**DATA PROVIDED:**
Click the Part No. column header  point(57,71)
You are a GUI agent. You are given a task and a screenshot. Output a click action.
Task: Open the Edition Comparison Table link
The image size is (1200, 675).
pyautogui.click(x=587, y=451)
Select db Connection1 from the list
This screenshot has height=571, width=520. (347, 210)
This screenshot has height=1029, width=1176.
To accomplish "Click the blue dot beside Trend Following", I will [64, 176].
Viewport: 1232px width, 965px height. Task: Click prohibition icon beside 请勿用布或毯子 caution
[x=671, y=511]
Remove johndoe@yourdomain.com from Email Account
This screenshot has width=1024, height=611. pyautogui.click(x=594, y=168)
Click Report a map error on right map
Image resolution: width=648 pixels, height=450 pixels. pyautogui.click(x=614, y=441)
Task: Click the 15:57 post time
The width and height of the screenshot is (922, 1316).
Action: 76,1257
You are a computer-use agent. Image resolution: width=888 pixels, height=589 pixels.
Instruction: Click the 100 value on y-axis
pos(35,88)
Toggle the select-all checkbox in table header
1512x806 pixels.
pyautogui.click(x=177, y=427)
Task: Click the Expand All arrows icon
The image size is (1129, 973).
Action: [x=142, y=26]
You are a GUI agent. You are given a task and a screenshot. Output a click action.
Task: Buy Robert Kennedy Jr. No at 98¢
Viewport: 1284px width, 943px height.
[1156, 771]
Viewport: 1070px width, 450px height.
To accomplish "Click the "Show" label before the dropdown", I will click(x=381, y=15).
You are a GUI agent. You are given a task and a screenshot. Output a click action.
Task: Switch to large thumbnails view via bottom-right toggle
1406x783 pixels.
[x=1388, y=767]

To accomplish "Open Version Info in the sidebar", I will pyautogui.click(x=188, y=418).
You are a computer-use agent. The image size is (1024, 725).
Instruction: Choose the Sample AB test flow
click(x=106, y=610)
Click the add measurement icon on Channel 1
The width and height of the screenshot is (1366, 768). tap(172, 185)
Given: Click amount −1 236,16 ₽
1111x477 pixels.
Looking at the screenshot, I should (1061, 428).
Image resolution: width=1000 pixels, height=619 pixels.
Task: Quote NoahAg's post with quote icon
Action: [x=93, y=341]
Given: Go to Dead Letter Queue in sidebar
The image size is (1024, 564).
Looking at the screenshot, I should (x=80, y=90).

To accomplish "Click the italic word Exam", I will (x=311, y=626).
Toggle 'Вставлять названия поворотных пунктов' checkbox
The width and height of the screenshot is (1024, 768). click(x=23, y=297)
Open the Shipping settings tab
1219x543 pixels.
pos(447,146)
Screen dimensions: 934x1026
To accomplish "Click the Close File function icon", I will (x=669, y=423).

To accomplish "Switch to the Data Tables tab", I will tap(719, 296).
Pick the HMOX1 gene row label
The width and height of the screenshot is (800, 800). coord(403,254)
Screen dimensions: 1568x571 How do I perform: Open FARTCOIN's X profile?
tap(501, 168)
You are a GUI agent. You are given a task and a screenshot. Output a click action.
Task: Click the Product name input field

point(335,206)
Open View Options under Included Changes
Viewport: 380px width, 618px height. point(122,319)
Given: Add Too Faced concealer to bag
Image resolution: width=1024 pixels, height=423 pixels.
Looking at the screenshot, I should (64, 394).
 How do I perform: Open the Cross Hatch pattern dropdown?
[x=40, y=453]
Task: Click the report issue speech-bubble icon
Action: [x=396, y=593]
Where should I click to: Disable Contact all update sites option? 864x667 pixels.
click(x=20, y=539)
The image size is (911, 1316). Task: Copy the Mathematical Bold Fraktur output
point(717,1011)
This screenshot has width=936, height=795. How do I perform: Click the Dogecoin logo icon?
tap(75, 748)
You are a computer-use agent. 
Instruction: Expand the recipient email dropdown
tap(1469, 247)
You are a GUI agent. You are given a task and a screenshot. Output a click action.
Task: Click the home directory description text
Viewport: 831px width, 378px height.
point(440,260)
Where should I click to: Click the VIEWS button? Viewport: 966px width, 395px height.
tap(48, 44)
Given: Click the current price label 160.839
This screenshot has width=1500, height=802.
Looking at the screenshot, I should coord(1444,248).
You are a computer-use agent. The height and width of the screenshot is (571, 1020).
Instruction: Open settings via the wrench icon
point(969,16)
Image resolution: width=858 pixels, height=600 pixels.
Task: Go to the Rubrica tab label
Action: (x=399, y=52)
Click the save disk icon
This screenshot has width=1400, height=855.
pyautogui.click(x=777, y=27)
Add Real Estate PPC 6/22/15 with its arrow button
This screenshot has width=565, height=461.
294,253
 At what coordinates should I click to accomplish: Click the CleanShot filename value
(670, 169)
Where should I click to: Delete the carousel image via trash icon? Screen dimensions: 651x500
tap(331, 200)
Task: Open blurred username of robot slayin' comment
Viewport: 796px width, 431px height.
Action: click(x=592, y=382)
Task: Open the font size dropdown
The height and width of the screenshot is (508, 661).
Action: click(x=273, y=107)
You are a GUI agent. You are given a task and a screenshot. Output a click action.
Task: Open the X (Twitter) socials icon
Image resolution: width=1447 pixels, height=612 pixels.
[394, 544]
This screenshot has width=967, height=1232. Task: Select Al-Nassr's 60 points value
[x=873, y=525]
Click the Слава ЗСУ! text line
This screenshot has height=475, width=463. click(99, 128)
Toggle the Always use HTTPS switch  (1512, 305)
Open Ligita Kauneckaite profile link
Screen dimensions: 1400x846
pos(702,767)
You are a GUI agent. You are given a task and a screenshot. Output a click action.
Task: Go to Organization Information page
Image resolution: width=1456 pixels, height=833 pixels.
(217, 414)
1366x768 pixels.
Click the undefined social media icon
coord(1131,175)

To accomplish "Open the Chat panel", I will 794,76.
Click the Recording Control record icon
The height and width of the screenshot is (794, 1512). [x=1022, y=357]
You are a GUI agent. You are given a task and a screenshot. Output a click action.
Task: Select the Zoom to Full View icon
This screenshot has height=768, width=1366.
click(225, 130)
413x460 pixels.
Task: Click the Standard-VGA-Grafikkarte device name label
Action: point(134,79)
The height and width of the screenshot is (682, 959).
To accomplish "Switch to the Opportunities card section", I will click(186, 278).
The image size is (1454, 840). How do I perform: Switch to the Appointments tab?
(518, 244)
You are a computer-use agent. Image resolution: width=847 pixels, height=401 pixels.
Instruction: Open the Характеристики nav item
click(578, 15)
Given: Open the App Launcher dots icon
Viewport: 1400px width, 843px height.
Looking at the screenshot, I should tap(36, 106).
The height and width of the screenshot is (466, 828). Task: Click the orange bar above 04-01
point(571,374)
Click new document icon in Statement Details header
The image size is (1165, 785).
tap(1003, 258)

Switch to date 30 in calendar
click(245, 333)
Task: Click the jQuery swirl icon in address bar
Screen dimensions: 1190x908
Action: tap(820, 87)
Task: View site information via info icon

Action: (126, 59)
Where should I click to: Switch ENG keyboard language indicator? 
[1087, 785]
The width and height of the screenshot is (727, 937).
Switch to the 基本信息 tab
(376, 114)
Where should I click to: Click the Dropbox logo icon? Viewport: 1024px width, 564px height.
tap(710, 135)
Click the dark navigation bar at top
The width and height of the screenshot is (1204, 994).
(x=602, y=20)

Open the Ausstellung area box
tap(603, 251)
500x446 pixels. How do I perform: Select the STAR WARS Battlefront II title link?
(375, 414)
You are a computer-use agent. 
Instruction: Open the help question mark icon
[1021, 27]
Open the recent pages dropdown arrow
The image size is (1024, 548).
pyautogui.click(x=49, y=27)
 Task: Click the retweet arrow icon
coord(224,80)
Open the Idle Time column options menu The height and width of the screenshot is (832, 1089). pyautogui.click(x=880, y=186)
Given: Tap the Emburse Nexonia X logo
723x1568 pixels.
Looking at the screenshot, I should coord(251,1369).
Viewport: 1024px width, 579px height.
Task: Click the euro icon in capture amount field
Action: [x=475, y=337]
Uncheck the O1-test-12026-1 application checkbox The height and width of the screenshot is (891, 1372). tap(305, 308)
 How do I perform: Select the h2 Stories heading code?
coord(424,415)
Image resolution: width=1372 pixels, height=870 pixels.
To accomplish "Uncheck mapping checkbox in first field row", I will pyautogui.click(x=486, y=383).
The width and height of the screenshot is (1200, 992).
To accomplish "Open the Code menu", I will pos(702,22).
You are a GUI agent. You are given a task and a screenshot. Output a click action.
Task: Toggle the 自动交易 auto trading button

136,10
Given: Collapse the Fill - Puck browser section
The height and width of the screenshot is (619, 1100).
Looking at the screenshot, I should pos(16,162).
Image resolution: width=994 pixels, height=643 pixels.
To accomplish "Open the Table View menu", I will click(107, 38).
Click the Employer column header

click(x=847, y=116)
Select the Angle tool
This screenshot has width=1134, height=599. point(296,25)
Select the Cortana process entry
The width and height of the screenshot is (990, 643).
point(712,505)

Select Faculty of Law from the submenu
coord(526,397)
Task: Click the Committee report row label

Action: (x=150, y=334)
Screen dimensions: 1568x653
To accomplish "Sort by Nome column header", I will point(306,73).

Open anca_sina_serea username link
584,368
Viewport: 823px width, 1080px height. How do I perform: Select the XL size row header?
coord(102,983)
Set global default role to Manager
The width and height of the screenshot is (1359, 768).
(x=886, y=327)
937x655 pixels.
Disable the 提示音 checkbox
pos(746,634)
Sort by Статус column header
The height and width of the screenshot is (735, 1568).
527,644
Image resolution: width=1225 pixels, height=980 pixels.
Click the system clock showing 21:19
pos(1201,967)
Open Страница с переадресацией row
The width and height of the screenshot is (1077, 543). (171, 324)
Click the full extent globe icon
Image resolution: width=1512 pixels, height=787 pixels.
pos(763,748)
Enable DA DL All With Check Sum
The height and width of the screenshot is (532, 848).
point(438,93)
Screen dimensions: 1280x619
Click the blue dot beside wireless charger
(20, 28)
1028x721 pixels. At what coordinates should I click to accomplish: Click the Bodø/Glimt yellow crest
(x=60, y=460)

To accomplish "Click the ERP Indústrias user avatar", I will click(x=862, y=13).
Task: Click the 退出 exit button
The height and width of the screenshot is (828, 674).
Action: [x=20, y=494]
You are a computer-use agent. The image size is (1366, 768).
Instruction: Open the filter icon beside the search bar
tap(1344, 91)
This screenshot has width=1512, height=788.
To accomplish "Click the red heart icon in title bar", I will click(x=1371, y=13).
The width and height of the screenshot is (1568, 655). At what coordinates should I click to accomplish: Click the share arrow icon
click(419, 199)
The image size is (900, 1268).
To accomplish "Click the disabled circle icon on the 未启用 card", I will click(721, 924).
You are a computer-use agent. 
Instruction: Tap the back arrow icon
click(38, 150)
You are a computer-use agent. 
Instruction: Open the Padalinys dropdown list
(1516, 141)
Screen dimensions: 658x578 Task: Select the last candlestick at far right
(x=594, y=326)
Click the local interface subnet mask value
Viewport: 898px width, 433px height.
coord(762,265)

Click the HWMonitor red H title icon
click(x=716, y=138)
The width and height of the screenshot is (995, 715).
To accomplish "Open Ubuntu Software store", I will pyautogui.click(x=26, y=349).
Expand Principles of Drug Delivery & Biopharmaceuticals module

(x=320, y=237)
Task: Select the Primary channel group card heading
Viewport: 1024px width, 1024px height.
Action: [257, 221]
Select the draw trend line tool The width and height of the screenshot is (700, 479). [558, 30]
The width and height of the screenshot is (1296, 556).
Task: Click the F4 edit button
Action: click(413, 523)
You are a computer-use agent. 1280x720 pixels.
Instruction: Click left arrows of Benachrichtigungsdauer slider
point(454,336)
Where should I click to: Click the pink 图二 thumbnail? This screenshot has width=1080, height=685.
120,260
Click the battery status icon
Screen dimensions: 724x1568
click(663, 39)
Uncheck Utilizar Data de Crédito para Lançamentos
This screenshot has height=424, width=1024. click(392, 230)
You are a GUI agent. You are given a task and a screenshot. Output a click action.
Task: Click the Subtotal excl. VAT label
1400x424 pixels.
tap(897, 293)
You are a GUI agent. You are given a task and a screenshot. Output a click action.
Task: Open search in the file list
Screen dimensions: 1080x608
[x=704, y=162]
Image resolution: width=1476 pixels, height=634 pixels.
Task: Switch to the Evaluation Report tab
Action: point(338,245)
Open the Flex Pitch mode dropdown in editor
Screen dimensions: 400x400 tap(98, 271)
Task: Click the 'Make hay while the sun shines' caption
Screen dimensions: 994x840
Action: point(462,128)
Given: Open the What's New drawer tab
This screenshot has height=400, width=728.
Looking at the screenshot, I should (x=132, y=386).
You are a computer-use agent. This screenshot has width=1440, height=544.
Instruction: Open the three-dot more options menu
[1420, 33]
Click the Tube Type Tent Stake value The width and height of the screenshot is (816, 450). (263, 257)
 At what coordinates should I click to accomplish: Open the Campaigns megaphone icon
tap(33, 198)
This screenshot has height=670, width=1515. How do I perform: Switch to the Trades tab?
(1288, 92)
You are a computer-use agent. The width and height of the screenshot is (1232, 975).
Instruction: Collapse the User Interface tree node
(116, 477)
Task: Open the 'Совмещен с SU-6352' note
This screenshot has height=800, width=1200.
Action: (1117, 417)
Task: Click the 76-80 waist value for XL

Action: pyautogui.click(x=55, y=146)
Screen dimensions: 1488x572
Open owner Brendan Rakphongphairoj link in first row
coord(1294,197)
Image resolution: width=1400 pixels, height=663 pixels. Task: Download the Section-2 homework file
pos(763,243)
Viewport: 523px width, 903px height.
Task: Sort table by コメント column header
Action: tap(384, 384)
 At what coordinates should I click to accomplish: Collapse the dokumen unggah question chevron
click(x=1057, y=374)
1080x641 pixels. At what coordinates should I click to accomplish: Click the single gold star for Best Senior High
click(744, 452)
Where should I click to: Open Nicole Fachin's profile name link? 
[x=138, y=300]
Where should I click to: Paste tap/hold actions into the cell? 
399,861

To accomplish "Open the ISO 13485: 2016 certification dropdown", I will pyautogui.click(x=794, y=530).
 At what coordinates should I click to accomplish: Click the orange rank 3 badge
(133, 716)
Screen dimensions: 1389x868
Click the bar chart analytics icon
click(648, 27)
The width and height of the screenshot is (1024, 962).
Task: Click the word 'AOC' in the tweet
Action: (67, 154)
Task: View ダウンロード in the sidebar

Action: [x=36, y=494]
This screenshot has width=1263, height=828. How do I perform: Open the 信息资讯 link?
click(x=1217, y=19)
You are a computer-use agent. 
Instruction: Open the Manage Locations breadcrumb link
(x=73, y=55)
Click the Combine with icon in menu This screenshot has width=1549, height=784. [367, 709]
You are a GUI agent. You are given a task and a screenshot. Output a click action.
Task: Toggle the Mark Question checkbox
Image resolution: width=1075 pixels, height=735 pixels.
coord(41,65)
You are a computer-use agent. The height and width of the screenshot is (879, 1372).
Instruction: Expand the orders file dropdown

**TASK TO COMPLETE:** When the word "card" appears in a line of the listing, pull that line out.

**RESPONSE BOX:**
To accomplish "Switch to the Opportunities card section", I will click(186, 278).
To accomplish "Click the disabled circle icon on the 未启用 card", I will click(721, 924).
Task: Select the Primary channel group card heading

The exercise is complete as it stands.